Yes, it requires that a backend exits out of the PGSemaphoreLock loop in
LWLockAcquire before lwWaitLink has been reset to NULL by the previous lock
holder's LWLockRelease. Only if that happens there is a risk of the PGPROC
being on a wait queue by the time lwWaitLink is finally reset to NULL.
>>>> I wonder whether LWLockRelease really needs to update lwWaitLink at all.
>>>> We take the backends we awake off the queue by updating the queue's head and
>>>> tail, so the contents of lwWaitLink should only matter once the backend is
>>>> re-inserted into some wait queue. But when doing that, we reset lwWaitLink
>>>> back to NULL anway.
>>>
>>> I don't like that, this stuff is hard to debug already, having stale
>>> pointers around doesn't help. I think we should just add the barrier in
>>> the releases with barrier.h and locally use a volatile var in the
>>> branches before that.
>>
>> I like the idea of updating lwWaiting and lwWaitLink while still holding the
>> spinlock better. The costs are probably negligible, and it'd make the code much
>> easier to reason about.
>
> I agree we should do that, but imo not in the backbranches. Anything
> more than than the minimal fix in that code should be avoided in the
> stable branches, this stuff is friggin performance sensitive, and the
> spinlock already is a *major* contention point in many workloads.

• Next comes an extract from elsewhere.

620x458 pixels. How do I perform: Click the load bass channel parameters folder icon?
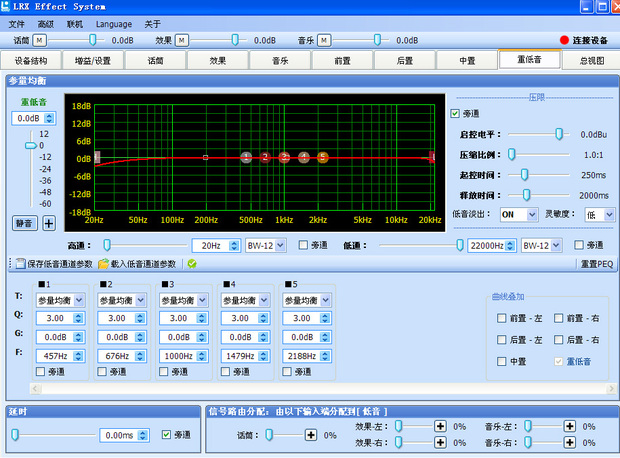(103, 264)
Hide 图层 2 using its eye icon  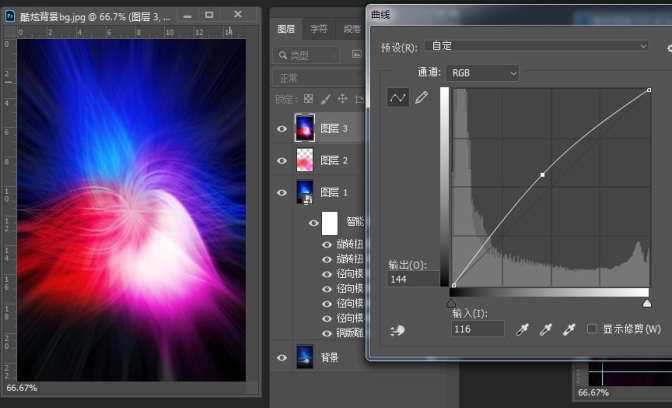pyautogui.click(x=282, y=160)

No argument there. But unless I missed something, there actually is a bug
there, and using volatile won't fix it. A barrier would, but what about the
back branches that don't have barrier.h? AFAICS the only other choices we have on
these branches are to either ignore the bug - it's probably *extremely* unlikely
- or to use a spinlock acquire/release cycle to create a barrier. The former
leaves me with a bit of an uneasy feeling, and the latter quite certainly has
a larger performance impact than moving the PGPROC updates within the section
protected by the spinlock and using an array to remember the backends to wakeup.